In view of the board's manifest misapprehension of its authority, and its disregard of fundamental principles and statutory considerations in this and other particulars to be presently mentioned, we are of the opinion that the cause should be remanded for a re-examination and determination of the issue in the light of the correct principles. Compare Jersey City v.State Water Policy Commission,
For the guidance of the board in the exercise of its authority, we deem it advisable, if not indeed necessary, to observe that, on the evidence adduced, there is no substantial factual basis for the conclusion that the consummation of the proposal would result in revenue loss to the municipality through a net decrease of ratables — at least it would not be such as to affect the common welfare to a degree justifying the interposition *161 of the police power. Nor do we think that increased traffic hazards constitute a valid objection to the development. It is not a sound argument that the subdivision will attract additional dwellers, and thereby increase the volume of traffic and create the need for additional police supervision.

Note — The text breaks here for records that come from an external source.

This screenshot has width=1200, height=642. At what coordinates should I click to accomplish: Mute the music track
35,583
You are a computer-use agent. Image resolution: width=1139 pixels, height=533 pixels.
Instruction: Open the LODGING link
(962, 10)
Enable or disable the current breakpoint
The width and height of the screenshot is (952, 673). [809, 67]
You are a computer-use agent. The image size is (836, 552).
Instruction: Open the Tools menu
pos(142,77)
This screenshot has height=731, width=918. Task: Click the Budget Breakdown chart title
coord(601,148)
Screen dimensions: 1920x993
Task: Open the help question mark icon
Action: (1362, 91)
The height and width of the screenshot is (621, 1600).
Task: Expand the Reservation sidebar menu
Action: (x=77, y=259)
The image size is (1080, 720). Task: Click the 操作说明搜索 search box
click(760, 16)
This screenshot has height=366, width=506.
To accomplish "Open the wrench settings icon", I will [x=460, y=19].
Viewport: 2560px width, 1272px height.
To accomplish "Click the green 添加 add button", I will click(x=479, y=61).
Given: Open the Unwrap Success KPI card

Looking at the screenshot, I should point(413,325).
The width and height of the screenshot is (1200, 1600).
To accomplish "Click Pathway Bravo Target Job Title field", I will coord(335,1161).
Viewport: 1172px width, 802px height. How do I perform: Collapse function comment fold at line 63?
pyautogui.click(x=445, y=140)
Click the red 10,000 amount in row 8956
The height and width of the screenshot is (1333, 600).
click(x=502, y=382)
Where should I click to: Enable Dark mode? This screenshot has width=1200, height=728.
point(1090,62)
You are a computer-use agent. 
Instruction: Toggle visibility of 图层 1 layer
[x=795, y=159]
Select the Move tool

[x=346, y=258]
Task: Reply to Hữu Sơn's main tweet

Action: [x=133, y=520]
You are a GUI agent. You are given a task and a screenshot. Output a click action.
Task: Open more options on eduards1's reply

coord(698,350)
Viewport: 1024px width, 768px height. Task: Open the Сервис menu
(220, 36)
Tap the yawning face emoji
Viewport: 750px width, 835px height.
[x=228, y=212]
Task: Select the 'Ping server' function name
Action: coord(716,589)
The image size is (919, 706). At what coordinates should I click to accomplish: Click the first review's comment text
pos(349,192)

These are mere incidents of municipal growth. The proposed development, if surrounded with reasonable safeguards, will plainly not create abnormal traffic hazards inimical to the public welfare. The supervisory power bestowed upon the planning board may be exerted to protect the community against unnecessary traffic risks. That is one of the statutory designs. It is to be borne in mind that the action of the planning board upon a plan submitted is not necessarily to be a categorical affirmative or negative. The statute provides that the board may "approve, modify andapprove or disapprove" the proposal.
The action under review is accordingly vacated, and the cause is remanded for further proceedings in conformity with this opinion.